SVB Financial 2Q14 Earnings Call Notes

This post is part of a series of posts called “Company Notes.” These posts contain quotes and exhibits from earnings calls, conference presentations, analyst days and SEC filings. Full transcripts can be found at Seeking Alpha

Lots of avenues for capital for startups

“sources of funding for innovation companies are expanding, capital from angel, seed funds, incubators, crowd sourcing, peer-to-peer funding platforms and successful entrepreneurs, are funding a growing share of early-stage companies”

VC reached highest level since 2001

“In the second quarter, VC funding reached its highest level since 2001 at $13.9 billion across 974 deals. In the first half of 2014, U.S. VC funding grew to $23.9 billion, a 71% increase over the first half of 2013.”

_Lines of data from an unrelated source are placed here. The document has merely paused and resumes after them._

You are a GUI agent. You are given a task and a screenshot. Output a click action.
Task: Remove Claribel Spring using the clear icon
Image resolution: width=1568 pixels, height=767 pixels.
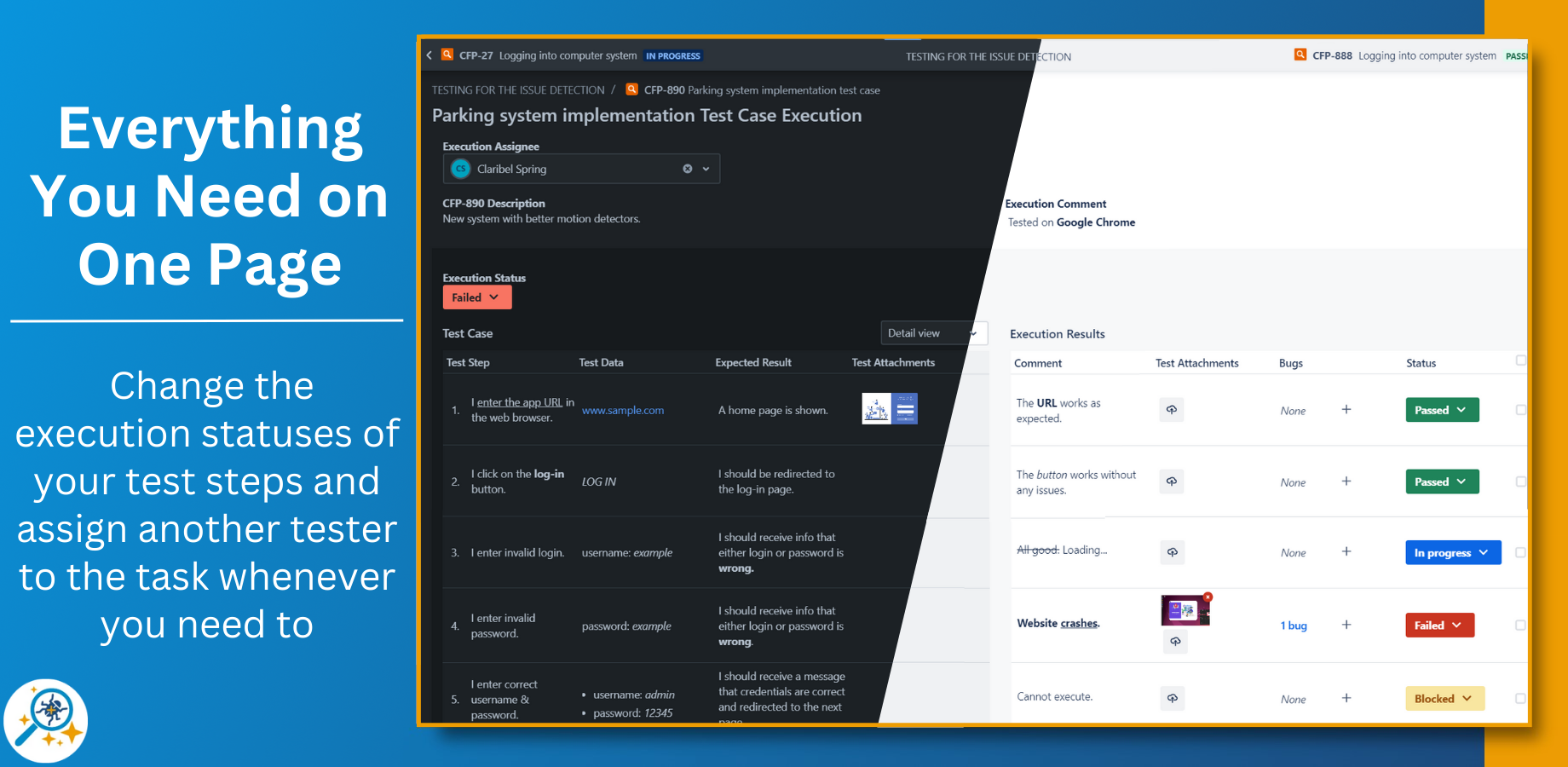[x=688, y=168]
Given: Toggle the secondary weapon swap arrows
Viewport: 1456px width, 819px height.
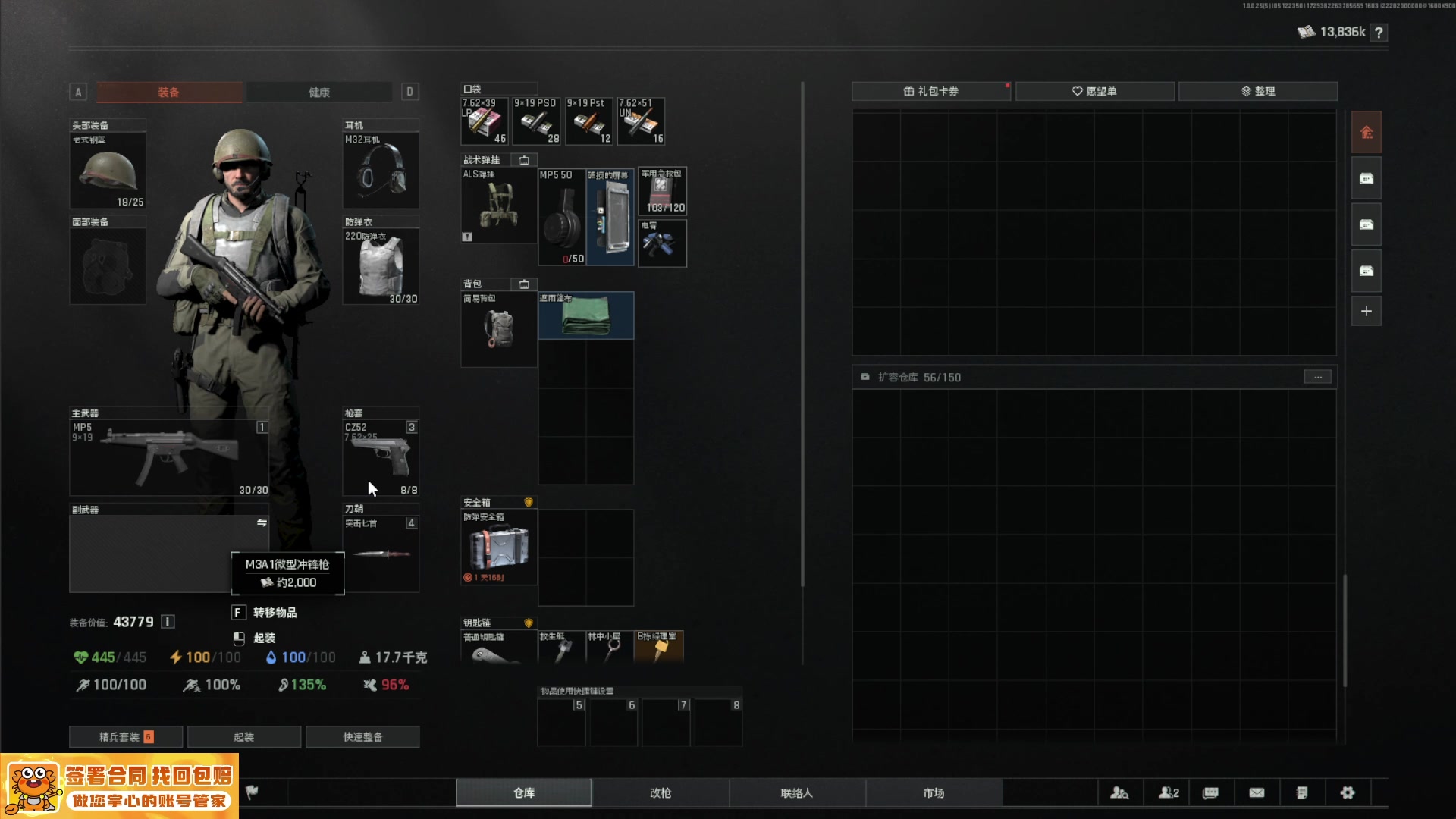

This is not a bubble, the innovation economy is getting larger

“The short answer is, we don’t believe this is a bubble, but the valuations of some companies and a few industries reflect very high expectations. Here’s what we’re seeing. The pace of new company formations is high and the solutions these new companies are providing are broad-based, so the innovation economy is getting larger, and that’s good for all of us.”

Maybe media and ad tech companies have gotten a little frothy

“media and ad tech have experienced some frothiness, mainly due to the large number of companies being funded in this space, combined with high valuations. So-called sharing economy companies such as Uber and Airbnb have also been — have also seen some impressive valuations, but the potential for this type of company to disrupt and dominate entire industries on a global basis appears to set them apart.”

Small cap biotech seems reasonably valued too

“despite some frothiness among small-cap biotech companies, mid- and large-cap biotechs appear to be appropriately valued based on their very high growth rates.”

It’s the best quality best performing companies that are receiving the highest valuations

“the innovation economy is thriving, and it’s generally the disruptive companies, the best performers and those with the largest market opportunities that are achieving the highest valuations.”

Competitors at SVB’s gates

“we’re in a market that is a very coveted market…even though there is a competitive landscape out there that is intensifying, I would tell you that the amount of deals we’re winning and the feedback we’re getting from clients and venture capitalists and investors is still incredibly positive. ”

The companies are executing

“the company’s performances that we’re seeing with these growth stage and later stage companies is incredible. I mean, it’s the best performance that I’ve seen, highest growth is collectively in my 21 years at the bank”

Startups are the most liquid we’ve ever seen

“we’re seeing, on a regular basis, rounds of financing for private companies that are $30 million, $40 million, $50 million, $60 million, $70 million on a regular basis. That’s something we haven’t seen — I haven’t — I actually have never seen that consistent number of companies raising that level of capital. And it’s for growth, it’s for acquisitions. And there are — a lot of these companies are just keeping it on their balance sheet for liquidity. Essentially, one of the reasons why we haven’t seen this much loan growth in the corporate finance area is because that market is so liquid. And — so they have so much liquidity and they’re asking themselves, why would they want to borrow money even at today’s interest rates for doing acquisitions or anything else. They’re just using cash to finance it.’

Big difference in cost of starting a company now vs. 99

“There’s a few things that I would say are different. One is the overall cost to get a company started is a lot — a lot less. So on — I would say, a relatively small amount of money, these companies can get formed, funded, with a little bit of money, and all of a sudden, hit revenue relatively early. And being back here in ’99 — I mean, ’99, 2000, I mean, it would take a fair amount of money. And they would say, “Okay, we’re going to raise $20 million, $30 million, $40 million. And we’re going to build something,” and the valuation would be high, and they also wouldn’t have any revenue yet. So when you’re either lending money in that scenario or if the market turns down and the money goes away from an equity perspective, so people aren’t willing to invest in these businesses, there’s nothing left in the business, right. So the business goes away. What — my view is, of the business models today, again, as they get — revenue picks up, they get further along. Now the valuation may come down as the market corrects, but the company that’s generating revenue is still going to have a value in general, and that’s a big distinction.”